Records from a dataset

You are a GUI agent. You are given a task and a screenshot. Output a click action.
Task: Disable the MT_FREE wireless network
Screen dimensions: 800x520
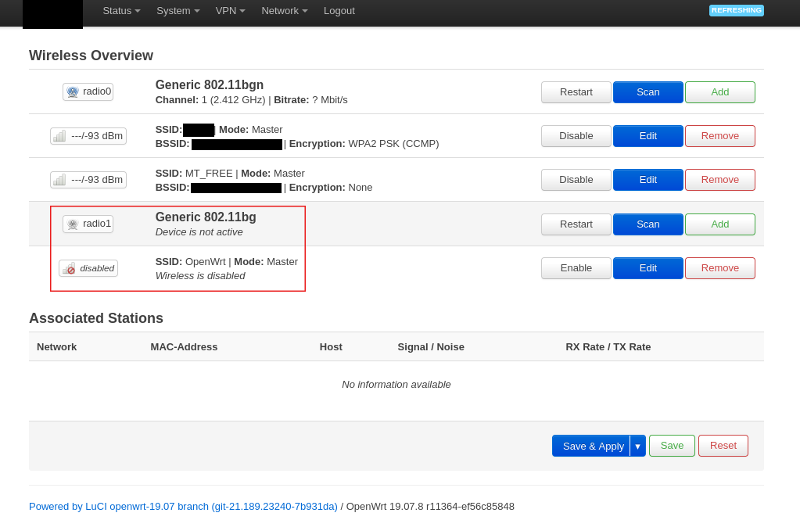click(576, 180)
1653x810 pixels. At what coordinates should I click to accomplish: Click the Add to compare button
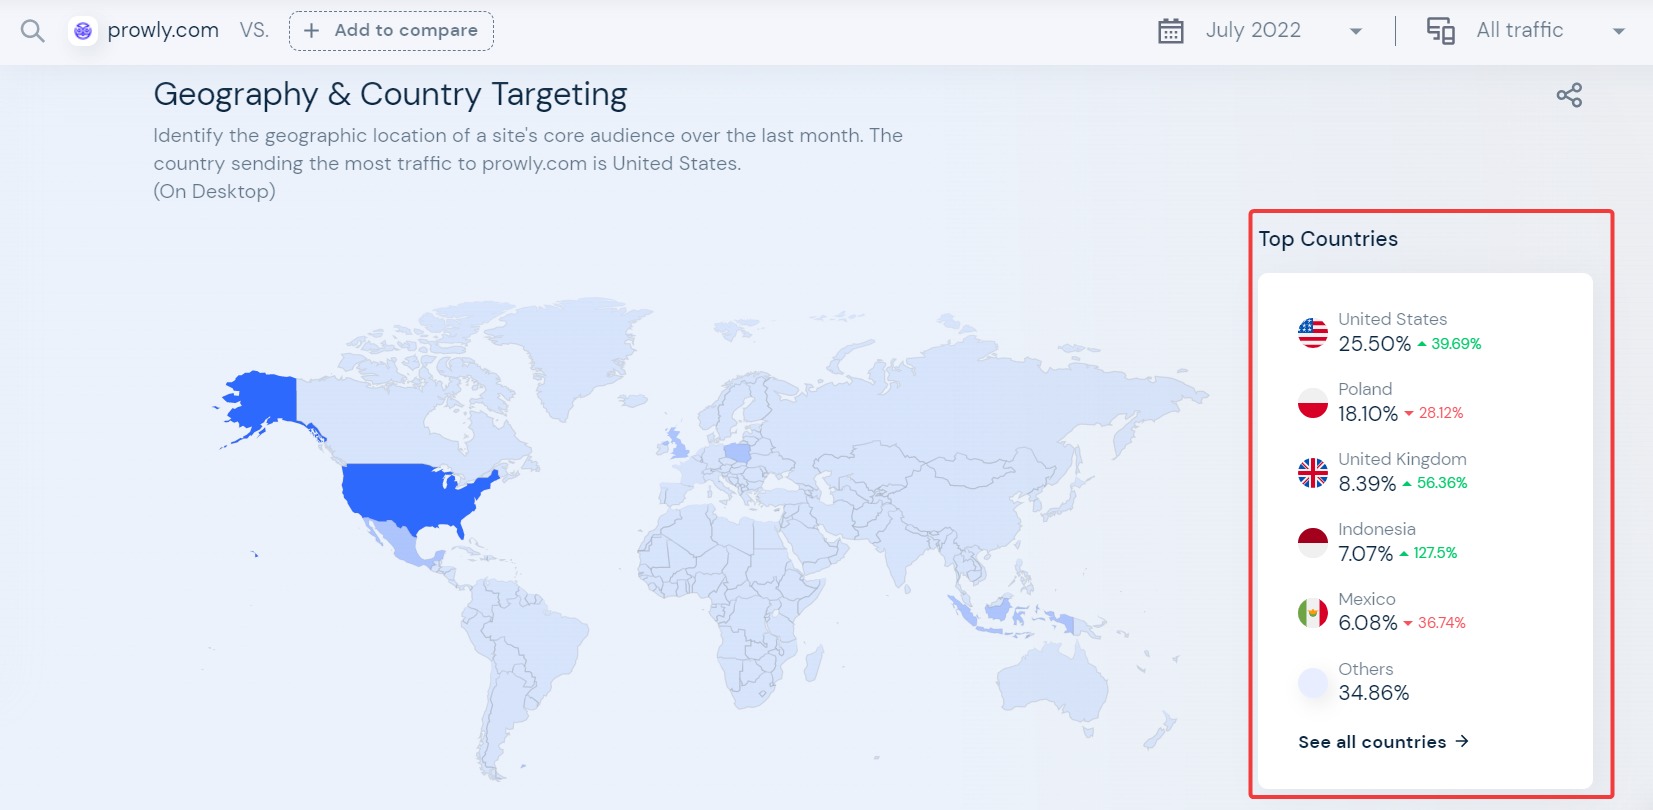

§ **EXERCISE**: Type the entries above out again exactly, with no pictures.

§ **TASK ANSWER**:
You are a GUI agent. You are given a task and a screenshot. Output a click action.
Task: Disable the MT_FREE wireless network
Screen dimensions: 800x520
click(576, 180)
1653x810 pixels. At what coordinates should I click to accomplish: Click the Add to compare button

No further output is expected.